Technology, governance and recruitment: could 2019 be the tipping point for procurement?
We’re more connected than ever and over the last decade, organisations have had to adapt to survive. Businesses have had to become more global, more customer-centric, faster and more responsive than ever before.
This is great for those working within the supply chain sector. This shift has helped contribute to a positive widespread shift of how supply chain is collectively viewed; traditionally cost-centres, now value-creators and sales-enablers typified by the continued emergence of CPFR and top-level supply chain roles.
With automation, Brexit and new technology set to shape the sector in the coming months, Joel Stevenson, Procurement and Supply Chain Recruitment Specialist at Distinct Recruitment discusses his predictions for recruitment within the industry in 2019.
We’re at a tipping point with two key issues affecting the future of supply chain professionals in the UK; technology and Brexit. Both present particular but entwined challenges when it comes to attracting talent.
Arguably, some of the biggest technological advances in supply chain are set to happen over the next ten years and it will be interesting to see how these impact the skill sets and requirements for certain roles. These include: blockchain for traceability; further automation of warehousing and materials handling; driverless vehicles and drones for last-mile delivery; machine-learning algorithms for demand; forecast accuracy and so on.
As with many technological advances, repetitive and labour intensive roles are unfortunately the first to feel the pressure and companies will have to make tough decisions about how the employ these in 2019. AI, sensors, and robotics are already reducing the need for administrative stock management roles, with warehouse robotics reducing the need for operational staff. Predictability and rule-based work can and will be automated - with data being billed as the future of currency.
Whilst this might sound like doom and gloom, the human element of supply chain management can’t be replaced and we’ve already seen a shift towards more relationship-led supply chain management through increased collaborative forecasting, and increased utilisation of 3PL expertise. This increasing use of tech will only intensify this as time is freed up from manual activities to focus on maximising and leveraging relationships
There’s the judgment factor too. When it comes to exception-based decision making, human intervention will always trump. Ultimately, short term tasks such as manual operations and reporting will be automated, with mid-long term tasks and objectives such as collaboration and strategy supported by and augmented with tech.
This builds a landscape for the “supply chain professional 4.0” - individuals who understand the complexities of ever-increasing global supply chains and are adept at keeping in touch with tech innovation and the impact on operations. These individuals will also know how to utilise big data for a competitive advantage.
However, the main challenge we face is upskilling our current supply chain workforce while ensuring enough people are entering the profession at an entry level.

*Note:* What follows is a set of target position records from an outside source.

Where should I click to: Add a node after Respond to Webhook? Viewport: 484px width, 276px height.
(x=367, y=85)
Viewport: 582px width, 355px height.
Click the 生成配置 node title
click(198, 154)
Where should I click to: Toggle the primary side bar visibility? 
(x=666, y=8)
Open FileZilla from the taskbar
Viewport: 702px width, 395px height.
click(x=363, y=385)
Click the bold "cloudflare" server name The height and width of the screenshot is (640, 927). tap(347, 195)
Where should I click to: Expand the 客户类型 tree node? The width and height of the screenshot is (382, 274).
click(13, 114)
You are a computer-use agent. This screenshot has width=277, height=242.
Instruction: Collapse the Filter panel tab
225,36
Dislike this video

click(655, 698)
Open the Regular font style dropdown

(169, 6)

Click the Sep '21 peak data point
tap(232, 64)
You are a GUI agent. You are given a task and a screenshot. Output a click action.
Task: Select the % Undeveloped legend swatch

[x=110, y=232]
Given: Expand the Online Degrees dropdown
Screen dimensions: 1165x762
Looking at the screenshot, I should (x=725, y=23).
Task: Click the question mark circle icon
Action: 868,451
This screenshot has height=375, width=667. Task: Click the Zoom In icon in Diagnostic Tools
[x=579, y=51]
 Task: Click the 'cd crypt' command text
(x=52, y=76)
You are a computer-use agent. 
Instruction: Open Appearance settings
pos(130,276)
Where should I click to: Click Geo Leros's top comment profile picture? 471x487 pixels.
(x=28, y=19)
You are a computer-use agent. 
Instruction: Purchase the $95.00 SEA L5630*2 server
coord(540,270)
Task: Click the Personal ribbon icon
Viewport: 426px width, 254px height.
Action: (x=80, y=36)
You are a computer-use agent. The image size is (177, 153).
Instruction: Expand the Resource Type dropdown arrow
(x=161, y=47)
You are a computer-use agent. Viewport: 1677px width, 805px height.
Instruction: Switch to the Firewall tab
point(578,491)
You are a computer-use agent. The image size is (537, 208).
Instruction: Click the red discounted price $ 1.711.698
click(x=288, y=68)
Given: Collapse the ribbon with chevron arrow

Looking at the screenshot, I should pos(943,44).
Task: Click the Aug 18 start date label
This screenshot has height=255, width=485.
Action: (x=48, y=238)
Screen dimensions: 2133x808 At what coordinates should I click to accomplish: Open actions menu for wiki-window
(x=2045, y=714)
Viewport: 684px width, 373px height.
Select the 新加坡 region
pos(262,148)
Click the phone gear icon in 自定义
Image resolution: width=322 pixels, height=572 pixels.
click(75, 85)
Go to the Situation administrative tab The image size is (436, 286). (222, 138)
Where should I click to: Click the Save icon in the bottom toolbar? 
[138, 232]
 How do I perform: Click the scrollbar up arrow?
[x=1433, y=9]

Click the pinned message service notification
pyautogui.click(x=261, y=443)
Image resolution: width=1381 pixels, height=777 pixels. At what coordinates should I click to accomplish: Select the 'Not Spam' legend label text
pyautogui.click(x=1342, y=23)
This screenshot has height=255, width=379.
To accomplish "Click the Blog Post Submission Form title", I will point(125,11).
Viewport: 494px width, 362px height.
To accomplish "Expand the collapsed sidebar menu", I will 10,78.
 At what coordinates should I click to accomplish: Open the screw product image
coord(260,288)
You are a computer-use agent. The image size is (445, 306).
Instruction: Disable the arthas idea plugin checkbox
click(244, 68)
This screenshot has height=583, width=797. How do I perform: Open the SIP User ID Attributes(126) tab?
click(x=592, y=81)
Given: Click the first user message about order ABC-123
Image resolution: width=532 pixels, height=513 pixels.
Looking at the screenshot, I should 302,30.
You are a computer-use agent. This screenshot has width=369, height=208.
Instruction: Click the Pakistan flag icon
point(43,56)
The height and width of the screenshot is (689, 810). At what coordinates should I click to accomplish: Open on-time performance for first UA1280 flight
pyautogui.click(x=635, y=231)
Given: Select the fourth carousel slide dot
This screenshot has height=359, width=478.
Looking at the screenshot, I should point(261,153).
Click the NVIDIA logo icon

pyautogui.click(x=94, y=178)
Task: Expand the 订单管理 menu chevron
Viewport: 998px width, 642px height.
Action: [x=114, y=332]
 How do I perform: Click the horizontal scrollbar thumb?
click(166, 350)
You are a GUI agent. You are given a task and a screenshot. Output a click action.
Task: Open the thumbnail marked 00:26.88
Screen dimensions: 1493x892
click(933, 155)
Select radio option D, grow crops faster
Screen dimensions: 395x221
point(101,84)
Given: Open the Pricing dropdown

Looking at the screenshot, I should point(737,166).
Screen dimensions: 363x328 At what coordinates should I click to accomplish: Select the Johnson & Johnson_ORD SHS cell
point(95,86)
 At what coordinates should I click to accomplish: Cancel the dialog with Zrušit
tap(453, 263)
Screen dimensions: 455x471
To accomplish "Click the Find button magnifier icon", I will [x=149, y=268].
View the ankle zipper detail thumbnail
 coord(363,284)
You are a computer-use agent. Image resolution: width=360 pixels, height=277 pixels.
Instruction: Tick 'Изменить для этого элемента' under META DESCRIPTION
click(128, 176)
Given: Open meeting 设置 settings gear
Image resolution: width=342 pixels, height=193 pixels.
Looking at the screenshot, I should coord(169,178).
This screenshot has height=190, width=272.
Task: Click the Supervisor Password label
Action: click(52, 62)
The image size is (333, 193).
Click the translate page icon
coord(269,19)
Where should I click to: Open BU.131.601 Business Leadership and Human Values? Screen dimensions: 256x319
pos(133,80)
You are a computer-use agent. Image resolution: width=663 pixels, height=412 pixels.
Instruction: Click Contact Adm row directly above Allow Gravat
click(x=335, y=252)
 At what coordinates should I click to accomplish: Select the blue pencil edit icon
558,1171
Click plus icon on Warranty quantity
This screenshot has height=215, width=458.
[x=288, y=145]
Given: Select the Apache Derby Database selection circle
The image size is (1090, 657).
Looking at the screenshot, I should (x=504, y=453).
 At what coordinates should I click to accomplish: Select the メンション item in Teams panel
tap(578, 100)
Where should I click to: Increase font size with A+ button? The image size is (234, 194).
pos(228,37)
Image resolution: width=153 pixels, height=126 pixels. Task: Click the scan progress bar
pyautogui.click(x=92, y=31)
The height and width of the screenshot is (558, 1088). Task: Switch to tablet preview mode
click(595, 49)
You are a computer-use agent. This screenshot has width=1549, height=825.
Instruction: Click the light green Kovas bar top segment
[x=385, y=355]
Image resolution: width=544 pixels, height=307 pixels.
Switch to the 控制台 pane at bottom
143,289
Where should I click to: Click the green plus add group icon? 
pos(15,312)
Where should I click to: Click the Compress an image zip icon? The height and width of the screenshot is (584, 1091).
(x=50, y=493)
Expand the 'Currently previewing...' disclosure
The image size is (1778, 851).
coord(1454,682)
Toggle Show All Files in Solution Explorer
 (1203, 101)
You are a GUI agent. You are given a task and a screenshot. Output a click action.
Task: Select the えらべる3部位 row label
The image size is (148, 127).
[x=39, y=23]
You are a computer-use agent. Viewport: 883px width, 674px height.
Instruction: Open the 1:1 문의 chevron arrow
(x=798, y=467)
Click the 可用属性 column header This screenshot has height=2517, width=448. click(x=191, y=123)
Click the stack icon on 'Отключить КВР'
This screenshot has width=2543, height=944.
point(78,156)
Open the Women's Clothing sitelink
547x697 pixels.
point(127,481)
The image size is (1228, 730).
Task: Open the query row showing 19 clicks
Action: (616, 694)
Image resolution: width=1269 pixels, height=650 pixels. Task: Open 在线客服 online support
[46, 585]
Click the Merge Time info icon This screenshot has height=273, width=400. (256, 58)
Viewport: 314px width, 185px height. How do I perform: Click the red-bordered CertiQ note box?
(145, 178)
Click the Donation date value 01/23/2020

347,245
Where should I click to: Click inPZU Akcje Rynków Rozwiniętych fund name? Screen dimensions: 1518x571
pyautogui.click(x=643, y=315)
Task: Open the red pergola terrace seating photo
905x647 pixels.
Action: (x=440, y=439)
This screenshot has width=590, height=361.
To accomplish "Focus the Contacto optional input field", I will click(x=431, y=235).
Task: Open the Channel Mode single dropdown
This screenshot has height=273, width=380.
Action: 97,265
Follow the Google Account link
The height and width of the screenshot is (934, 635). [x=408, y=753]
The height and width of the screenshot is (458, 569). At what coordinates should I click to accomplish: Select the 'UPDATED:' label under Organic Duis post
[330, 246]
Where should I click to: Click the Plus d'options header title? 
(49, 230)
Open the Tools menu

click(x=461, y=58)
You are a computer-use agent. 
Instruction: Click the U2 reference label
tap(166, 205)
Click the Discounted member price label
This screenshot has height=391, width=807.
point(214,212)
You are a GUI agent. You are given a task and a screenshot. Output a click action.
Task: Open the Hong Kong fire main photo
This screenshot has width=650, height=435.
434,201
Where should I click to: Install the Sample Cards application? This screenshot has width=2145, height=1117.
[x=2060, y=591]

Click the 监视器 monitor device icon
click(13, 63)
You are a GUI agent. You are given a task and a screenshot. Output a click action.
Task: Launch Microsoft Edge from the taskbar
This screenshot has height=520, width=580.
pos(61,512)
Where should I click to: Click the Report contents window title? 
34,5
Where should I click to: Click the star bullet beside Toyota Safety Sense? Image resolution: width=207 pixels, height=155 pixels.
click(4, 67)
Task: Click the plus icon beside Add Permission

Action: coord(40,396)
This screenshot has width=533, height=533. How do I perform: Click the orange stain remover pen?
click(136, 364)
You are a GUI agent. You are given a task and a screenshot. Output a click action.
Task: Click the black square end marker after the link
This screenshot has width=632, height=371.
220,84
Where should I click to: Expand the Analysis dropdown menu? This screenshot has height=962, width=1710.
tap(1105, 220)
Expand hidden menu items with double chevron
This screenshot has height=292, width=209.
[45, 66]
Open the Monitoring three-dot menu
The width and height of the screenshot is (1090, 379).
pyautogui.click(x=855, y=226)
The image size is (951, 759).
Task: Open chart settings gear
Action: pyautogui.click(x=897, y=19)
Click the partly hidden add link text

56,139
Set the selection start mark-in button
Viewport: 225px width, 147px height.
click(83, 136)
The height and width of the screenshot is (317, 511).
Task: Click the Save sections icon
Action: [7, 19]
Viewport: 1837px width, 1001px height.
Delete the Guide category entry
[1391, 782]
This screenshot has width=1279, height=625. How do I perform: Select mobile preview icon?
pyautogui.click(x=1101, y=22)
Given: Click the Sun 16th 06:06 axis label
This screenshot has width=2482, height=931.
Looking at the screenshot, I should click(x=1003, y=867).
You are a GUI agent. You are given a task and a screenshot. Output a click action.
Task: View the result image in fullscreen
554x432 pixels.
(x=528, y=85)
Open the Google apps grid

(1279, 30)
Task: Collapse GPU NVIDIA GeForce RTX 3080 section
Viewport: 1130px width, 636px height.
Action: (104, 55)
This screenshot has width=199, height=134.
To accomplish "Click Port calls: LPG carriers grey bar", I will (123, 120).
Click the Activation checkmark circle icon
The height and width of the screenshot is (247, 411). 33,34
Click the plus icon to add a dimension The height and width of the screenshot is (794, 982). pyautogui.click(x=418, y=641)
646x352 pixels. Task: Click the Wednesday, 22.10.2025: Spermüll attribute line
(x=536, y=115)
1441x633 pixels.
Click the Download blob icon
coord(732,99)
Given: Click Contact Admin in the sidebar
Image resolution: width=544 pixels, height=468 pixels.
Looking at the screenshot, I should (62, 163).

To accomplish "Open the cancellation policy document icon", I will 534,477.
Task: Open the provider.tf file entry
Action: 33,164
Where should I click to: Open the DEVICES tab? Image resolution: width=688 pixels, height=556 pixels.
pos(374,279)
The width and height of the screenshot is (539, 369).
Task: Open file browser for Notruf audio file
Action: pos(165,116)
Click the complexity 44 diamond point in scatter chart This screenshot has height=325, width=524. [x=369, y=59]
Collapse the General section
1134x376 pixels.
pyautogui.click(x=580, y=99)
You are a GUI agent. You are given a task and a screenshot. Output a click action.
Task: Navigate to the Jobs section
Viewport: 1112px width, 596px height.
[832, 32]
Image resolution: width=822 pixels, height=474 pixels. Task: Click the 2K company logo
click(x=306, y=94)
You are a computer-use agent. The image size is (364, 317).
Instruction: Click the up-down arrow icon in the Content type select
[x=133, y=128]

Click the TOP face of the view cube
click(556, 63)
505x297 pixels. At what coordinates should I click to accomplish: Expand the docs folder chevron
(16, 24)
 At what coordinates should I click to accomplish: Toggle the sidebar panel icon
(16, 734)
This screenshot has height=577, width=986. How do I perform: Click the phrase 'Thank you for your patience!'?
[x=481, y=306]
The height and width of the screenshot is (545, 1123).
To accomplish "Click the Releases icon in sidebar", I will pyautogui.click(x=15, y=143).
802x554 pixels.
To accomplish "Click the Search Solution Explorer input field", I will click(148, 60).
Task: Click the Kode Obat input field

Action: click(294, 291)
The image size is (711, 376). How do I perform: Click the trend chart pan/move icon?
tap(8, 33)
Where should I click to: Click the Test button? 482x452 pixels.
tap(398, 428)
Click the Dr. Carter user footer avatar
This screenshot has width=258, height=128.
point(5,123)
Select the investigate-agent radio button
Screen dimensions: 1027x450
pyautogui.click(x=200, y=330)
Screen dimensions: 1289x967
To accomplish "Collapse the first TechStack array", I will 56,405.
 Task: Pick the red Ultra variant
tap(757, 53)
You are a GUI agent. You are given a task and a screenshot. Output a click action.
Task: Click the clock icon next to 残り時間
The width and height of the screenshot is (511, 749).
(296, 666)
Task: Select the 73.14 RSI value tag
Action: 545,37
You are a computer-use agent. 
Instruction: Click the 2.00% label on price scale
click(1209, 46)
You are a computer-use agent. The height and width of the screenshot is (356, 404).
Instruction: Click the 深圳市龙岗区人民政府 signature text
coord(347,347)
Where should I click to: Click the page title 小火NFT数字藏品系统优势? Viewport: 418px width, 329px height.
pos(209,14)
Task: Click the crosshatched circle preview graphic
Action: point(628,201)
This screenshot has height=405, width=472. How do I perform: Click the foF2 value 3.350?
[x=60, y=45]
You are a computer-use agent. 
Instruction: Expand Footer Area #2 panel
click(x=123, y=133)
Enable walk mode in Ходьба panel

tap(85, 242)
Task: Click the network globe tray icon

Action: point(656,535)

A quick search on the UCAS website returns 79 UK-based higher learning courses that major in supply chain from 24 learning providers. It’s a step in the right direction; in 2015 this stood at just 27 from 20. However, compared to finance (1143 from 155), and marketing (1286 from 178), supply chain still lags behind as a chosen study route though, contributing to a skills shortage and there’s a real threat that Brexit will only compound this.
From a practical point of view, it’s remarkable we’re still unsure as to what a supply chain could look like when we wake up on 30th March and what is even more concerning is that we can’t yet anticipate what this means for attracting and retaining supply chain professionals.
With a clear skills shortage across the UK for supply chain professionals already apparent pre-Brexit, there needs to be a healthy balance of UK-based individuals entering the profession, as well as international skills entering the UK economy. However with more than half of UK business leaders suggesting they would be put off employing someone from the EU post-Brexit, I anticipate a compounded talent shortage of supply chain professionals.
The supply chain professional of the future needs to strike the balance between the tech knowledge to keep up to speed with innovation, the human-factor soft skills to enable collaboration, and the deep-rooted supply chain knowledge for strategy. Finding a ready-made individual with all three will be difficult.
Coupled with a short-medium term talent shortage, what’s the solution? To use a recruitment cliché, hiring round pegs for round holes will be a luxury. Hiring for supply chain will need to reflect the future of the supply chain itself, embodying agility, adaptability, and responsiveness.
A balanced approach of behavioural, cultural, and aptitude-based recruitment needs to be at the forefront of supply chain focused recruitment, and organisations must be prepared to flex and train key areas such as technical skills and emotional intelligence.
We also need to be looking at our colleagues in areas such as in finance and marketing teams who possess the transferable skills, selling how exciting supply chain is. Much like Brexit preparations, it’s better to be doing it now, rather than on or after Brexit D-Day.